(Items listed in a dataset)
--- START ---

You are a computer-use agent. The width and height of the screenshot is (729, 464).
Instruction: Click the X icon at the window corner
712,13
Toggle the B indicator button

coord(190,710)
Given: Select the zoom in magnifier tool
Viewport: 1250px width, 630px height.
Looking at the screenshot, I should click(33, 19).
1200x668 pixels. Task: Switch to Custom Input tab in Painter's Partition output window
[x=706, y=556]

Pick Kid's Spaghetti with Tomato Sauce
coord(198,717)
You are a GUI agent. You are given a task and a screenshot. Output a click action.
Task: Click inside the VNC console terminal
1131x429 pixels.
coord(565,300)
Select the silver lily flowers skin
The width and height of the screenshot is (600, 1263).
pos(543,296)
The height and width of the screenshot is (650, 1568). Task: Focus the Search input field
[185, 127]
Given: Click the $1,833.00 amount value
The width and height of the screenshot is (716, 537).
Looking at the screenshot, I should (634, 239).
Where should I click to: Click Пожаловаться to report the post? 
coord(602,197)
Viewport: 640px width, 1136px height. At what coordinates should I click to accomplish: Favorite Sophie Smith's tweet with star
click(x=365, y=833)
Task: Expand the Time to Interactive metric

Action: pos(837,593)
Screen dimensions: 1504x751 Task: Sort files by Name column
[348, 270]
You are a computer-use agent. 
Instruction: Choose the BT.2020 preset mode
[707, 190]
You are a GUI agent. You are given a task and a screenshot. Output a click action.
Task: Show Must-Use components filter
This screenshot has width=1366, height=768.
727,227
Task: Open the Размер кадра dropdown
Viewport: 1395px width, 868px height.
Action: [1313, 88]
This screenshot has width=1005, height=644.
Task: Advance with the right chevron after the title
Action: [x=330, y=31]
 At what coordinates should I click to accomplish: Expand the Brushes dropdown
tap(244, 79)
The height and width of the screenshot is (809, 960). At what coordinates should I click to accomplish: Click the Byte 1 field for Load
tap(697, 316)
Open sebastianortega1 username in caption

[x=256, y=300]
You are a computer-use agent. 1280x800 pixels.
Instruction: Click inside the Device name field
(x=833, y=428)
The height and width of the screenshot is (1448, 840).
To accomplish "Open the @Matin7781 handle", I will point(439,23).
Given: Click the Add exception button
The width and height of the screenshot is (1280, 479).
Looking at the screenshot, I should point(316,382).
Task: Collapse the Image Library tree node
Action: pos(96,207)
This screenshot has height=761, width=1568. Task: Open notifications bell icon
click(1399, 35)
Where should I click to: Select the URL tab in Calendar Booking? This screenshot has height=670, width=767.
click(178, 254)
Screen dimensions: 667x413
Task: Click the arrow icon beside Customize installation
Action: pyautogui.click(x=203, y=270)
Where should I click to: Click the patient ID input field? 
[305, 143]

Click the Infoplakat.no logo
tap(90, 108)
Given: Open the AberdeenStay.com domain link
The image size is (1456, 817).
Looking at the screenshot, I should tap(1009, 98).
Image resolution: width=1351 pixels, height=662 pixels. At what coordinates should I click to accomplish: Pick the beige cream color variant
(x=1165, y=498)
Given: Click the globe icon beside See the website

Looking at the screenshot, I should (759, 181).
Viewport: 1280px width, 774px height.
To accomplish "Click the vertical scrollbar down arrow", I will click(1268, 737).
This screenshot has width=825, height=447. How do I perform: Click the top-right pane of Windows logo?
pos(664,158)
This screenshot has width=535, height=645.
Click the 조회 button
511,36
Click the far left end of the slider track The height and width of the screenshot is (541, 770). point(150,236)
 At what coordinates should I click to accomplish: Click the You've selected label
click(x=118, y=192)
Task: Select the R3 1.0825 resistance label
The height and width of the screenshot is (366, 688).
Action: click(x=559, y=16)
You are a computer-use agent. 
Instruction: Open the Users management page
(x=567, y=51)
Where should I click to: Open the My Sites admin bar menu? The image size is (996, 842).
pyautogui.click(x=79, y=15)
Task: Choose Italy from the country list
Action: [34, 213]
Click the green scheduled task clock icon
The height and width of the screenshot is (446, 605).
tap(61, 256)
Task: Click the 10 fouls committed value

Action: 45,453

--- END ---

▶ **Assigned task**:
Reproduce all entries exactly, leaving each one whole.

▶ **Response below**:
You are a computer-use agent. The width and height of the screenshot is (729, 464).
Instruction: Click the X icon at the window corner
712,13
Toggle the B indicator button

coord(190,710)
Given: Select the zoom in magnifier tool
Viewport: 1250px width, 630px height.
Looking at the screenshot, I should click(33, 19).
1200x668 pixels. Task: Switch to Custom Input tab in Painter's Partition output window
[x=706, y=556]

Pick Kid's Spaghetti with Tomato Sauce
coord(198,717)
You are a GUI agent. You are given a task and a screenshot. Output a click action.
Task: Click inside the VNC console terminal
1131x429 pixels.
coord(565,300)
Select the silver lily flowers skin
The width and height of the screenshot is (600, 1263).
pos(543,296)
The height and width of the screenshot is (650, 1568). Task: Focus the Search input field
[185, 127]
Given: Click the $1,833.00 amount value
The width and height of the screenshot is (716, 537).
Looking at the screenshot, I should (634, 239).
Where should I click to: Click Пожаловаться to report the post? 
coord(602,197)
Viewport: 640px width, 1136px height. At what coordinates should I click to accomplish: Favorite Sophie Smith's tweet with star
click(x=365, y=833)
Task: Expand the Time to Interactive metric

Action: pos(837,593)
Screen dimensions: 1504x751 Task: Sort files by Name column
[348, 270]
You are a computer-use agent. 
Instruction: Choose the BT.2020 preset mode
[707, 190]
You are a GUI agent. You are given a task and a screenshot. Output a click action.
Task: Show Must-Use components filter
This screenshot has width=1366, height=768.
727,227
Task: Open the Размер кадра dropdown
Viewport: 1395px width, 868px height.
Action: [1313, 88]
This screenshot has width=1005, height=644.
Task: Advance with the right chevron after the title
Action: [x=330, y=31]
 At what coordinates should I click to accomplish: Expand the Brushes dropdown
tap(244, 79)
The height and width of the screenshot is (809, 960). At what coordinates should I click to accomplish: Click the Byte 1 field for Load
tap(697, 316)
Open sebastianortega1 username in caption

[x=256, y=300]
You are a computer-use agent. 1280x800 pixels.
Instruction: Click inside the Device name field
(x=833, y=428)
The height and width of the screenshot is (1448, 840).
To accomplish "Open the @Matin7781 handle", I will point(439,23).
Given: Click the Add exception button
The width and height of the screenshot is (1280, 479).
Looking at the screenshot, I should point(316,382).
Task: Collapse the Image Library tree node
Action: pos(96,207)
This screenshot has height=761, width=1568. Task: Open notifications bell icon
click(1399, 35)
Where should I click to: Select the URL tab in Calendar Booking? This screenshot has height=670, width=767.
click(178, 254)
Screen dimensions: 667x413
Task: Click the arrow icon beside Customize installation
Action: pyautogui.click(x=203, y=270)
Where should I click to: Click the patient ID input field? 
[305, 143]

Click the Infoplakat.no logo
tap(90, 108)
Given: Open the AberdeenStay.com domain link
The image size is (1456, 817).
Looking at the screenshot, I should tap(1009, 98).
Image resolution: width=1351 pixels, height=662 pixels. At what coordinates should I click to accomplish: Pick the beige cream color variant
(x=1165, y=498)
Given: Click the globe icon beside See the website

Looking at the screenshot, I should (759, 181).
Viewport: 1280px width, 774px height.
To accomplish "Click the vertical scrollbar down arrow", I will click(1268, 737).
This screenshot has width=825, height=447. How do I perform: Click the top-right pane of Windows logo?
pos(664,158)
This screenshot has width=535, height=645.
Click the 조회 button
511,36
Click the far left end of the slider track The height and width of the screenshot is (541, 770). point(150,236)
 At what coordinates should I click to accomplish: Click the You've selected label
click(x=118, y=192)
Task: Select the R3 1.0825 resistance label
The height and width of the screenshot is (366, 688).
Action: click(x=559, y=16)
You are a computer-use agent. 
Instruction: Open the Users management page
(x=567, y=51)
Where should I click to: Open the My Sites admin bar menu? The image size is (996, 842).
pyautogui.click(x=79, y=15)
Task: Choose Italy from the country list
Action: [34, 213]
Click the green scheduled task clock icon
The height and width of the screenshot is (446, 605).
tap(61, 256)
Task: Click the 10 fouls committed value

Action: 45,453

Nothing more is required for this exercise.